Current students


VALI AVACycle: XXXIII

Section: Computer Science and Engineering
Advisor: COMAI SARA
Tutor: AMIGONI FRANCESCO

Major Research topic:
Hyperspectral Image Analysis and Advanced Feature Engineering for Optimized Classification and ; Acquisition

Abstract:
Hyperspectral Imaging (HSI) is a field where conventional imaging is combined with spectroscopy technology to capture spatial and spectral information from an object simultaneously. HSI produces images in two spatial dimensions where each pixel carries spectral information (within a spectral range from visible to mid-infrared spectrum) that generates the third dimension of the image. Hence, such images are often called hyper-cube data or cubic images. In the last decade, the concurrence of advances in HSI technologies and computational capacities has introduced hyperspectral sensors to new domains and applications. Besides the remote sensing field, where HIS knowledge is originated in, recently, a surge of interest in HSI technology is being seen in diverse fields such as in industry, agriculture, food quality and safety, pharmaceuticals, and healthcare.
----------------
Task directions
Translate into Spanish the following sentence from the abstract on hyperspectral imaging: "Hyperspectral Imaging (HSI) is a field where conventional imaging is combined with spectroscopy technology to capture spatial and spectral information from an object simultaneously."

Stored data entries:
----------------
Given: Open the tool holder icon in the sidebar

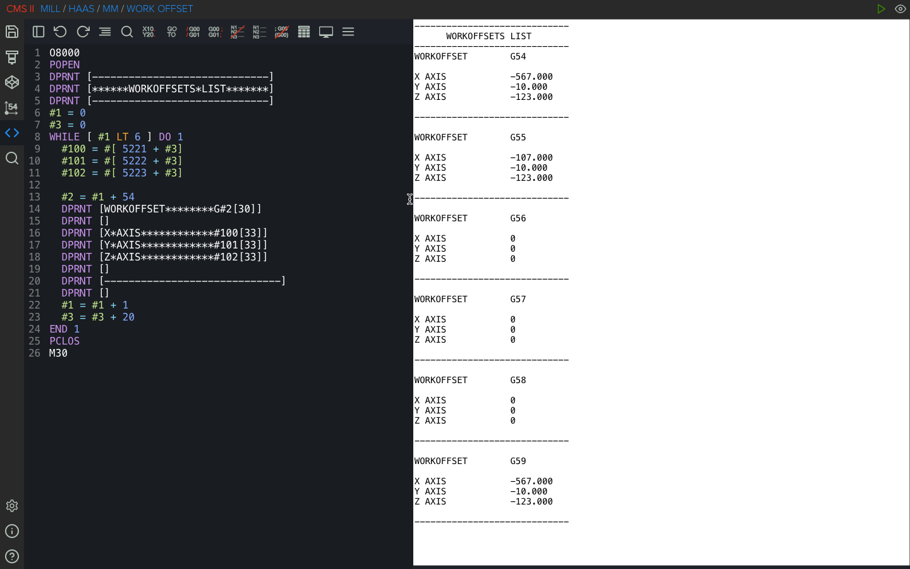Looking at the screenshot, I should click(x=11, y=57).
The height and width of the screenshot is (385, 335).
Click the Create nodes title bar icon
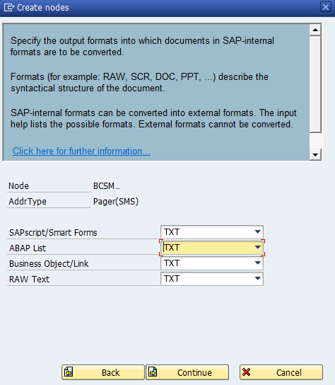[8, 7]
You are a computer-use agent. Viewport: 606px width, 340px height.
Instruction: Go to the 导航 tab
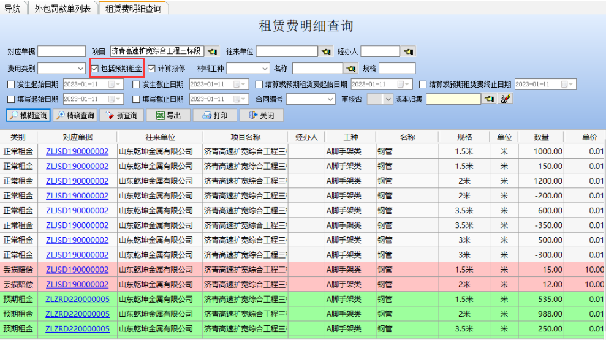click(12, 8)
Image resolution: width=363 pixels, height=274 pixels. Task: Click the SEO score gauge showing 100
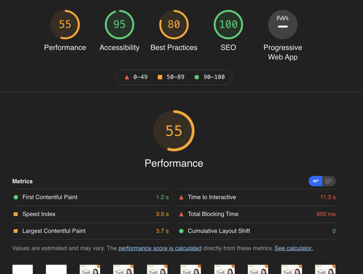228,24
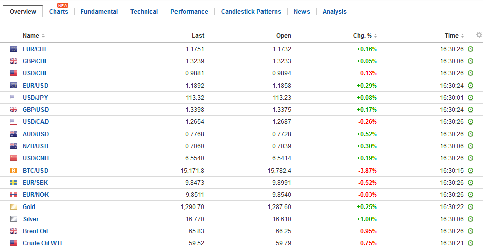
Task: Switch to the Charts tab
Action: [x=58, y=12]
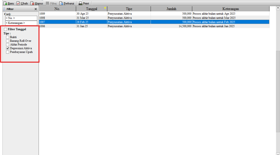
----------------
Your solution
La imagen hiperespectral (HSI) es un campo en el que la imagen convencional se combina con la tecnología de espectroscopia para captar simultáneamente información espacial y espectral de un objeto.